Fortunately, since the Texas legislature increased funding for the Women's Health Program by $71 million this year, affordable care for low income Texas women won't suffer. Also, since Obamacare now mandates that insurance companies provide preventative and contraceptive care free of copay or deductible, Texas women have even less reason to worry about losing out on the things that Planned Parenthood has been providing them.
While PPGC CEO Melaney Linton says the closures are “a completely separate issue” from the new law, their announcement and Perry's signing occuring on the same day is obviously not coincidental. Linton says that Texas not expanding Medicaid under Obamacare was “the final straw” that made them choose to close the clinics. However, the Medicaid issue was decided more than a month ago. If the closures were "a long time coming", then it shouldn't have taken more than a month to announce, if Medicaid was the "final straw".

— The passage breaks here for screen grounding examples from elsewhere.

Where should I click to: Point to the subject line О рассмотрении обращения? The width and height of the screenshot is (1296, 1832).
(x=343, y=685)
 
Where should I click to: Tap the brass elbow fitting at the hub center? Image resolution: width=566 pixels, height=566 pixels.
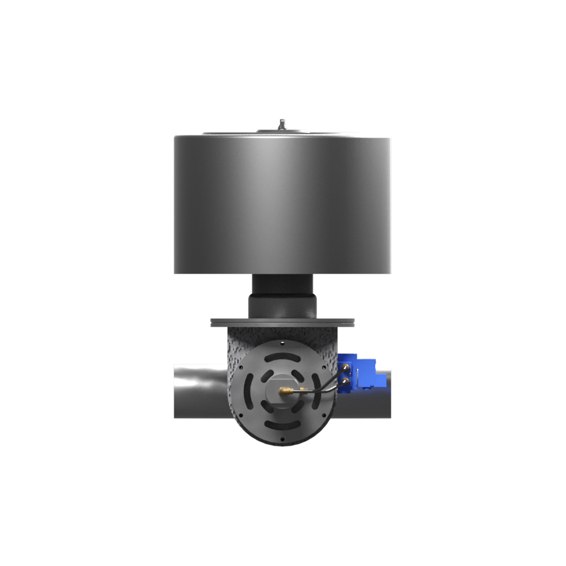coord(286,391)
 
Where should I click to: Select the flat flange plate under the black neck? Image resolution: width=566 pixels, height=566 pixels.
coord(283,322)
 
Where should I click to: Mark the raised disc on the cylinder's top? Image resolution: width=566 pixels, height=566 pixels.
coord(281,131)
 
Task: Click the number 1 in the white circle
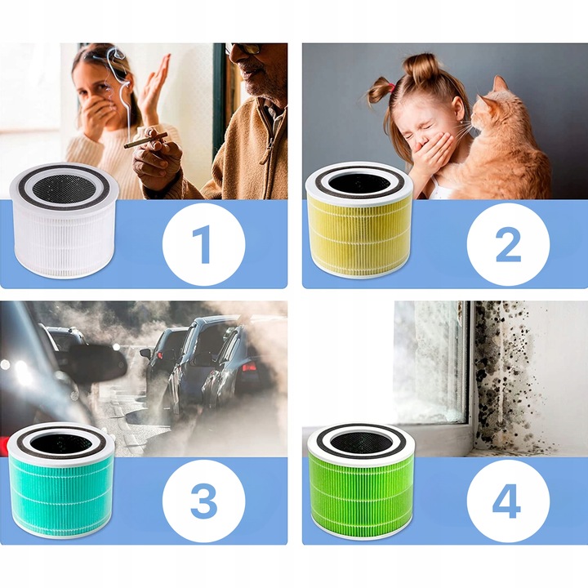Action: coord(202,244)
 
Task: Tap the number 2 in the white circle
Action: coord(508,244)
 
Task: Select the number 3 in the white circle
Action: coord(203,501)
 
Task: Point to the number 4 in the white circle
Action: coord(506,501)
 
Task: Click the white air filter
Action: coord(64,220)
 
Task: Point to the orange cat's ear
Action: coord(500,85)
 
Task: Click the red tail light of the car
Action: coord(249,367)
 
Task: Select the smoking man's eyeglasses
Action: coord(243,49)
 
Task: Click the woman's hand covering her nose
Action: coord(96,111)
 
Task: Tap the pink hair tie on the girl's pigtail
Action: coord(390,88)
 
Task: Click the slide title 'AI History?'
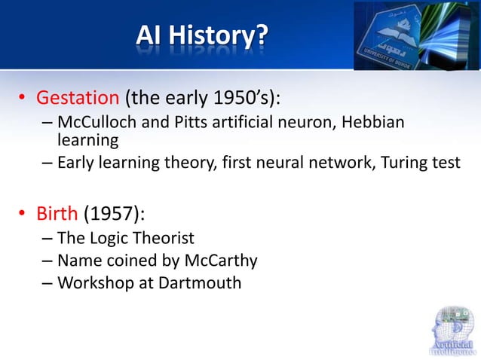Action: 201,35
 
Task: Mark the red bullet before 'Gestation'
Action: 23,99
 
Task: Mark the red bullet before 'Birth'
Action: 23,215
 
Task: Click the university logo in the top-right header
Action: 417,35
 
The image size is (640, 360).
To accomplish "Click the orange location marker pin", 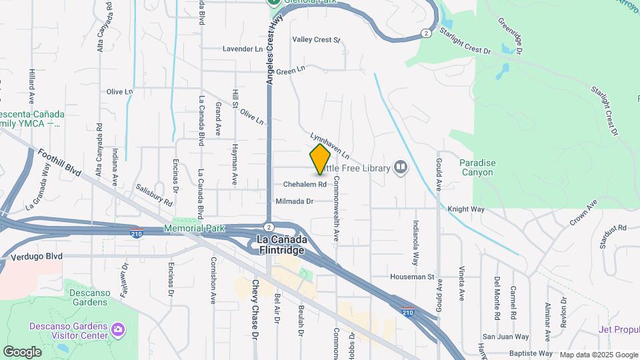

What makes this PR move even more ironic is that only one of the three clinics that are closing performed abortions. That means only one would have had to meet the new safety standards by September 2014. There would have been absolutely no change for the other two, and any other clinics that don't (or now choose not to) perform abortions.
Sidebar: With all its complaining about public funding, it's ironic that Planned Parenthood itself doesn't even meet the 80% threshold that Obamacare mandates for health insurance companies to spend on medical care. PP only spends about two-thirds of its annual budget on medical care, the rest is overhead, "education", and "public policy work" (read: lobbying). Perhaps if they started worrying less about trying to get laws changed to loosen restrictions on them and more about providing actual health care to women, they could afford to do more of the latter.